EXERCISE PROMPT: Only the lines with "marker" in the entries below belong in the answer; please copy them.

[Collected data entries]
--- --- ---

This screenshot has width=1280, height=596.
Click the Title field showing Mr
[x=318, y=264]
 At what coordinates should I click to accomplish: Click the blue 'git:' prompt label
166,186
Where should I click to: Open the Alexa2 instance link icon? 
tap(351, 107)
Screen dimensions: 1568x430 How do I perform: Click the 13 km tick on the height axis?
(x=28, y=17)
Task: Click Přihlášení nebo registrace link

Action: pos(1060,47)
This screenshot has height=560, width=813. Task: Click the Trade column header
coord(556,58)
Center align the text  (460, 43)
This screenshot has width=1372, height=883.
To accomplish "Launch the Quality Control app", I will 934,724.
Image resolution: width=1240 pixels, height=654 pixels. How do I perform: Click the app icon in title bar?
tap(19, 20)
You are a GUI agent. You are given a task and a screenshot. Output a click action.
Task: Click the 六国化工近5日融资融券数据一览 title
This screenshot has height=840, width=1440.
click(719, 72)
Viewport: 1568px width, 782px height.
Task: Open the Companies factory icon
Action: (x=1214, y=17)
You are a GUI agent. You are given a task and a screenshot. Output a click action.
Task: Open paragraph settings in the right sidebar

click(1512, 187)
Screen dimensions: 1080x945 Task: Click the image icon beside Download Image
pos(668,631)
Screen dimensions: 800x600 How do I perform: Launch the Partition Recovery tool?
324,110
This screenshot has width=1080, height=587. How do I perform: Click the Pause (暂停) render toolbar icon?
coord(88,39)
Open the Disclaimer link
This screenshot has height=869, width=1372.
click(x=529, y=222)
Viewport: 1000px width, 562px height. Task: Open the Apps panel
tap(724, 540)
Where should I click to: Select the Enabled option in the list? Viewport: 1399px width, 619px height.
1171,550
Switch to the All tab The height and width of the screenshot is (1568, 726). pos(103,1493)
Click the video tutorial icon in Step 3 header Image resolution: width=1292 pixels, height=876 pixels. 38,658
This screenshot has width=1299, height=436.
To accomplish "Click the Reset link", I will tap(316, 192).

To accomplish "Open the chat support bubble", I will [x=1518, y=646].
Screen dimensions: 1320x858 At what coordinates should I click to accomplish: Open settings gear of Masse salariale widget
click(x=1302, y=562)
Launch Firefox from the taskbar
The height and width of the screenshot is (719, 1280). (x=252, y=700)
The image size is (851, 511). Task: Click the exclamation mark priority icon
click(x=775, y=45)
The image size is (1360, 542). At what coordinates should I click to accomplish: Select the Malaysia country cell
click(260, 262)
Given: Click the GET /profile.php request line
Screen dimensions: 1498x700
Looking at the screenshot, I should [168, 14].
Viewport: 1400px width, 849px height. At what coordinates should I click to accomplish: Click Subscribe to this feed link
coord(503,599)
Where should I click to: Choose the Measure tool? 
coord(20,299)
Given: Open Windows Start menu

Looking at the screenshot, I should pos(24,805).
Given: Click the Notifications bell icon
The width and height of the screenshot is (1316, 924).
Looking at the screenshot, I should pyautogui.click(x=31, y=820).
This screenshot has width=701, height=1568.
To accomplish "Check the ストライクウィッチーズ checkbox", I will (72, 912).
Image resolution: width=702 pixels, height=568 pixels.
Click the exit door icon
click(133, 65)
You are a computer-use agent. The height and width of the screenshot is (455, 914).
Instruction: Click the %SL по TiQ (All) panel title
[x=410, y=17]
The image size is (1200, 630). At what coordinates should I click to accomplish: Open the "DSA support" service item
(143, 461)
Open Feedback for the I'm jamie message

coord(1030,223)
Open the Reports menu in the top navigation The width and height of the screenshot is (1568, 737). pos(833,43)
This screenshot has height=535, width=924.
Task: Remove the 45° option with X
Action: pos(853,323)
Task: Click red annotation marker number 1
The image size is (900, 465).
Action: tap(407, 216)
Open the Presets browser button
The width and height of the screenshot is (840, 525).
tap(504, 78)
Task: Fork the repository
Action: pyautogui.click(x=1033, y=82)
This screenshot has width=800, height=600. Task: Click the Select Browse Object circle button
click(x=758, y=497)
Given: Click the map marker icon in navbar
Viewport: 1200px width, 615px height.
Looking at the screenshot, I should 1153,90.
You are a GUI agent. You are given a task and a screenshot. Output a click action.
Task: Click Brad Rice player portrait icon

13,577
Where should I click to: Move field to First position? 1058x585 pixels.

--- --- ---

SOLUTION FOR THIS EXERCISE:
Task: Click red annotation marker number 1
Given: Click the map marker icon in navbar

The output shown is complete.